What is the difference between traders using TA and tapereading?

I have been trading FX and indices (mainly DAX) now for almost a year using techincal analysis. I know that a lot of daytraders trading stocks uses tapereading, many hardly even use technical analysis. Still I have not understood what tapereading is all about for daytraders. What exactly is a tapereader trying to see compared to a technical analyst? For technical analysis it´s obvious what we're looking for, trends, breakouts, support and resistance etc. But what does a tapereader look for to base his descisions on, and are there any similarities?
 
"What is the difference between traders using TA and tapereading?"

TA trader starts to need glasses at 10,000 hours and tape reader has coke thick glasses and head aches reading price at 15,000 hours. In all the years of reading the Dome/Volume, I have spotted two patterns that is useful, but not going to share.

### DATASET CONTENT
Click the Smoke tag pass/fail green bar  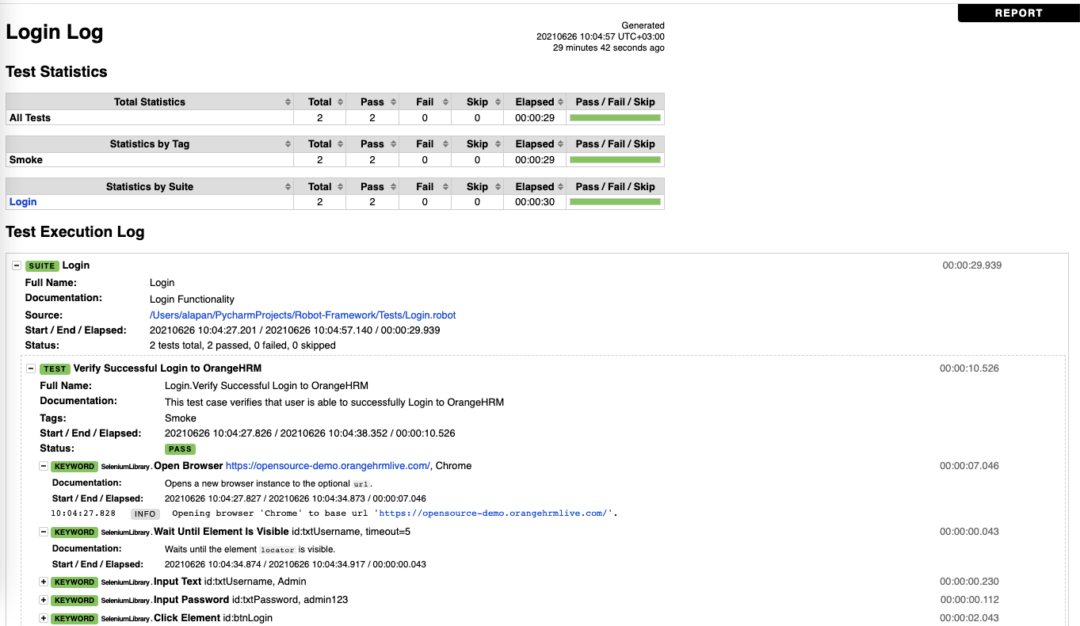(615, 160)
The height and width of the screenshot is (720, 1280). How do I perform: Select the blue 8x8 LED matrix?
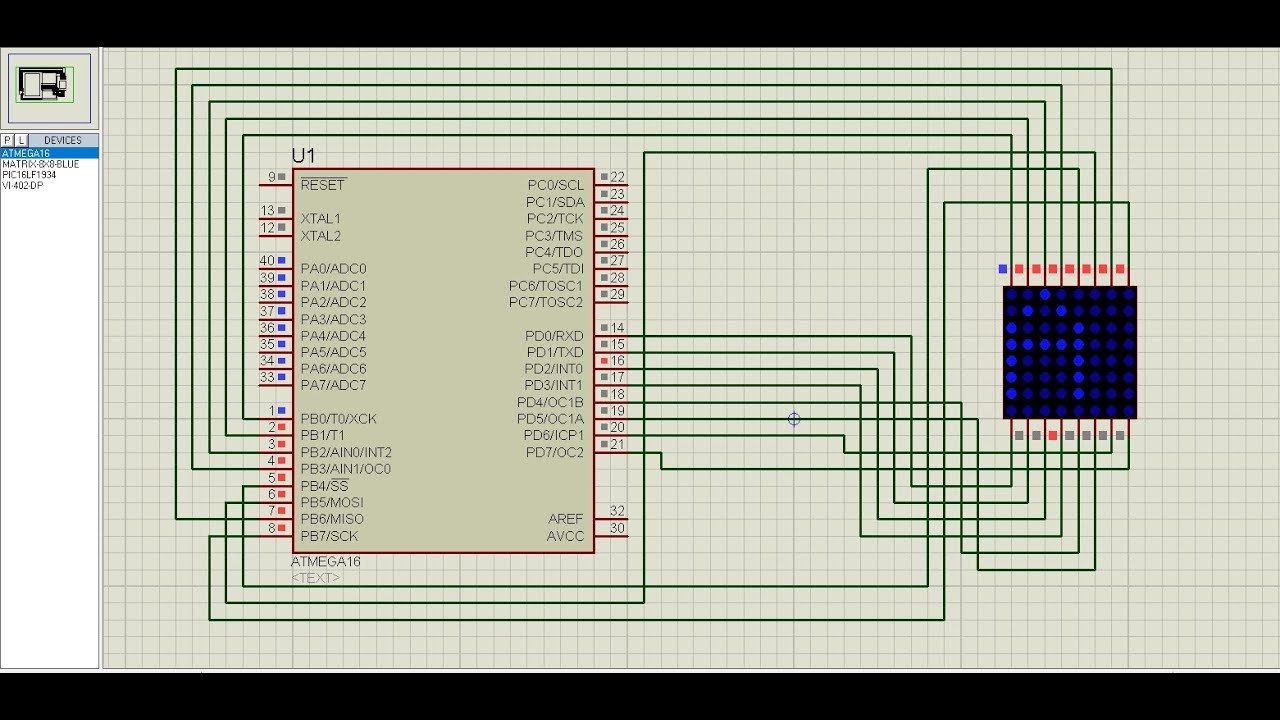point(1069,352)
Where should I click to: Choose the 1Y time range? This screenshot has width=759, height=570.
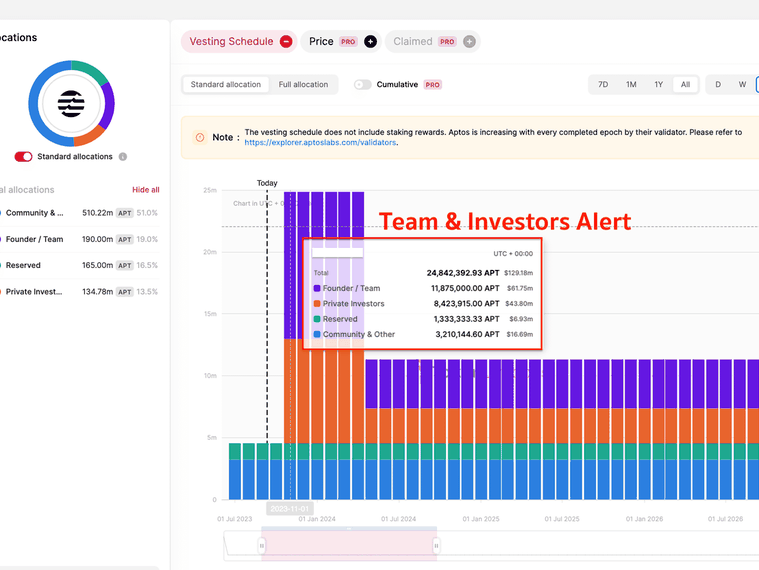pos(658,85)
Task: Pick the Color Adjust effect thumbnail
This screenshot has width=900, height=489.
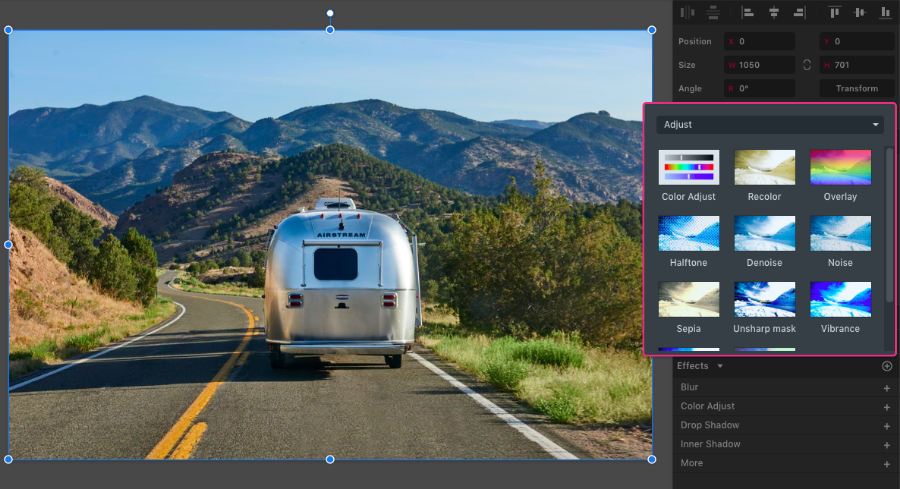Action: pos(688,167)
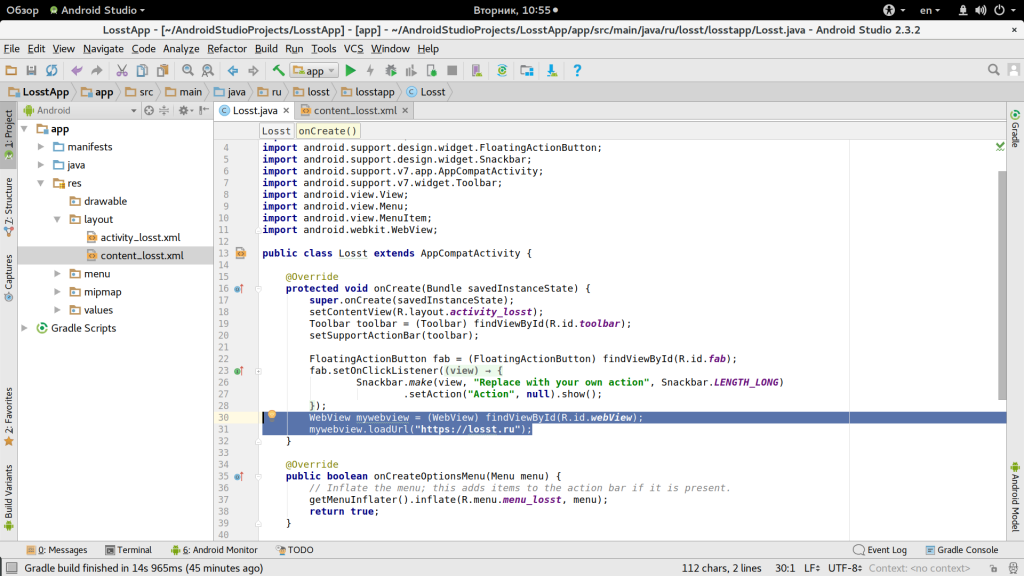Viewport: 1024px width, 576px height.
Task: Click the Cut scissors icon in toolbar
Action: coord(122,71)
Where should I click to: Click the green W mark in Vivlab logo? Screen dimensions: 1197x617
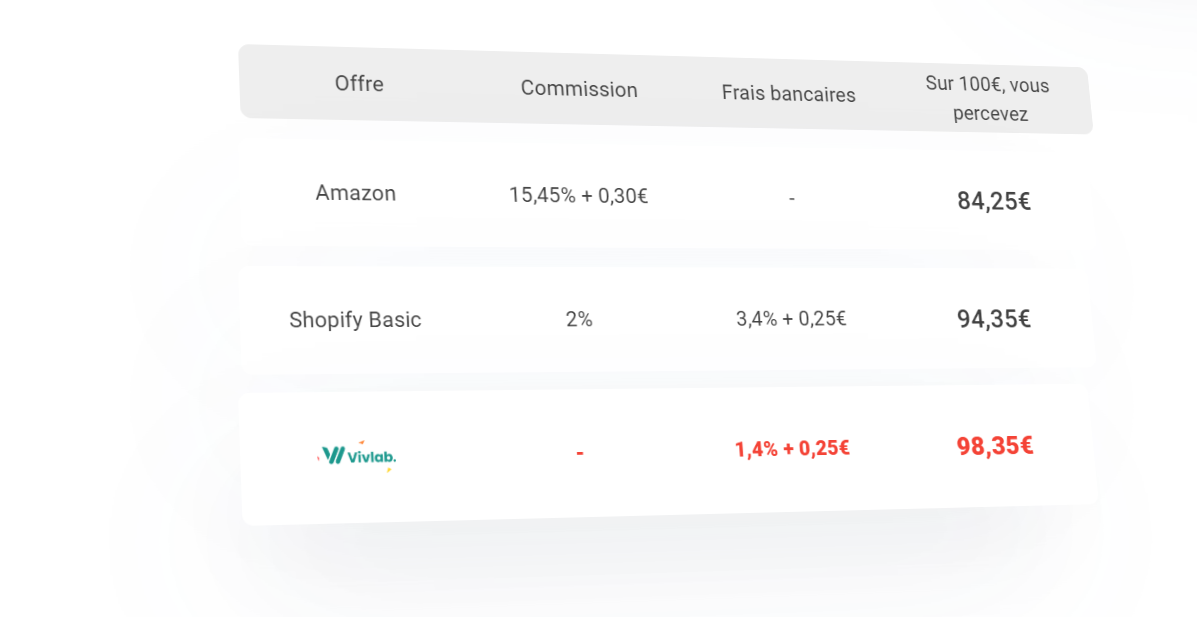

### ASSIGNMENT A
According to the forum thread on tape reading, how long has the original poster been trading FX and indices?
### ASSIGNMENT B
Decide whether each statement agrees with the forum thread on tape reading. Answer yes or no for each, quoting the deciding words. (i) Among indices, the original poster trades mainly the DAX. (ii) The reply describes the two patterns its writer has spotted. (iii) The original poster says many daytraders of stocks hardly use technical analysis.
### ASSIGNMENT C
Carry on the forum thread on tape reading from the point where it ends.
The listing plays no part in what follows.

### TASK RESULT A
Almost a year.

### TASK RESULT B
(i) Yes: "indices (mainly DAX)". (ii) No: "I have spotted two patterns that is useful, but not going to share." (iii) Yes: "many hardly even use technical analysis".

### TASK RESULT C
I would say with tape reading you look a bit more at the volume traded per tick, so you can gage direct orderflow and aggressiveness.... although that sounds more like DOM than tape

TA is lines and patterns, Tape is more price action I think.
 
Both methods you mention ed are limited and do not represent viable alternatives. Modern traders use quant tools. If you want to compete in quant trading world you must get away from old methods and get some advanced tools. Take a look at this blog to see how some quant traders estimate probabilities. Trading is probability.
 
Used to stare at the DOM for hours, felt like seconds though time really goes quick with that up, I see no real value in it but I wasn't a full on scalper back then.
 
Tapereading is about watching how orders are processed, that's it. There is no pattern, there is just pieces of the puzzle in a larger context. That's how Tape Reading differs from TA and charts, because charts are just crutches in order to get a quick glance at the big picture.

As long as there is a consolidated Time&Sales, Tape reading will always be relevant, because you can see who is trading (see a bunch of sub penny prints, guess who just got executed...), how much is trading, how big the orders are and when activity picks up.

Don't believe all this "it's not usefull because of HFT" crap
 
I feel like most tape readers nowadays are dudes who learned tapereading long ago, used it their whole life and are too old now to learn more complex yet effective techniques.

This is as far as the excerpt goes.